-- Passage provided follows --

Charles Lewis (1786–1836) was a prominent English bookbinder.

==Life==
Born in London, Lewis was fourth son of Johann Ludwig, a political refugee from Hanover, and brother of Frederick Christian Lewis and of George Robert Lewis. In 1800, he was apprenticed to the leading bookbinder Henry Walther. After he had spent five years in the forwarding department, Walther refused his request to enter the finishing shop, and so Lewis practised fine work on his own account, into the small hours.

On leaving Walther in 1807, Lewis worked as a journeyman in several other shops, finally setting up in business on his own account in Scotland Yard. He later moved to premises in Denmark Court, and on to Duke Street, St. James's. With C. Kalthoeber he was employed by William Beckford on the Fonthill Abbey library. Thomas Frognall Dibdin (Lord Spencer's librarian) was an admirer of his work and character, and recommended him to other bibliophiles. Lewis was foremost among the bookbinders of London by 1823 and employed 23 journeymen. Lord Spencer (the owner of the Althorp library) had employed him at least as early as 1814 and Dibdin's Biblitheca Spenceriana mentions 235 works (some being in more than one volume) as having bindings by him; Lewis must also have bound many later books for Lord Spencer which are outside the scope of the Bibliotheca Spenceriana. Many of Dibdin's descriptions include remarks complimentary to Lewis.

-- Passage provided concluded --
-- Supplied material follows --

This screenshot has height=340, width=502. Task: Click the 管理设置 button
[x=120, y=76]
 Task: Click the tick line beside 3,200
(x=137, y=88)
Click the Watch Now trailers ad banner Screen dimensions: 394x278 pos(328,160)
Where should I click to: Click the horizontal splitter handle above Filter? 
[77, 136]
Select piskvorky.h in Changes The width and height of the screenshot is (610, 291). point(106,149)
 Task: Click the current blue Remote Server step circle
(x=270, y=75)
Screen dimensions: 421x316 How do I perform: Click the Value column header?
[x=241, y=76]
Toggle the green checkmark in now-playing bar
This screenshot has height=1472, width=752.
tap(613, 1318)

-- Supplied material concluded --
-- Supplied material follows --

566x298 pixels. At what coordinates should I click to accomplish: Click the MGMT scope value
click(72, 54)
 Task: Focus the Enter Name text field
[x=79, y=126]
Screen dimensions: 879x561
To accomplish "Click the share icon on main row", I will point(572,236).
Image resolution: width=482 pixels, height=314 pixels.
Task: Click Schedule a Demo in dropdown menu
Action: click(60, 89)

-- Supplied material concluded --
-- Supplied material follows --

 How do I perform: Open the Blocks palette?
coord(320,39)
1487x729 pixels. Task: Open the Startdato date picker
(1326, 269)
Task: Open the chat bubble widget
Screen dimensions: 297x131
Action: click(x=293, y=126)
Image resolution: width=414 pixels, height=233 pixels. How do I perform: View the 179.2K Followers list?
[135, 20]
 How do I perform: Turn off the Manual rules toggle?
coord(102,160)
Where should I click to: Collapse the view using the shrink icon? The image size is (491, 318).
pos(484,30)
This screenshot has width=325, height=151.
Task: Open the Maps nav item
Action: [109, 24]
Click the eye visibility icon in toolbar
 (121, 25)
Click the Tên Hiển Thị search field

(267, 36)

-- Supplied material concluded --

### What to do
1. In the Charles Lewis biography, change "Walther" to "Walter" throughout the part that begins at the words "Charles Lewis (1786–1836)" and stops after "the small hours.", and write out that part.
2. Name each place where the Charles Lewis biography says he kept his business premises.
3. Please pick up the Charles Lewis biography after its last sentence and carry it on.

### Answers to the tasks
1.
Charles Lewis (1786–1836) was a prominent English bookbinder.

==Life==
Born in London, Lewis was fourth son of Johann Ludwig, a political refugee from Hanover, and brother of Frederick Christian Lewis and of George Robert Lewis. In 1800, he was apprenticed to the leading bookbinder Henry Walter. After he had spent five years in the forwarding department, Walter refused his request to enter the finishing shop, and so Lewis practised fine work on his own account, into the small hours.

2. Scotland Yard; Denmark Court; Duke Street, St. James's

3.
Lewis died of apoplexy on 8 January 1836. He was succeeded by his eldest son. Francis Bedford had lived with Lewis for some time, and carried on Lewis's style, which was in contrast to the more ornate school of Robert Rivière. According to Dibdin Lewis combined the taste of Roger Payne with "a freedom of forwarding and squareness of finish very peculiar to himself"; he was also successful in book restoration. His main colours were buff or subdued orange for Russia bindings, and French grey for Morocco.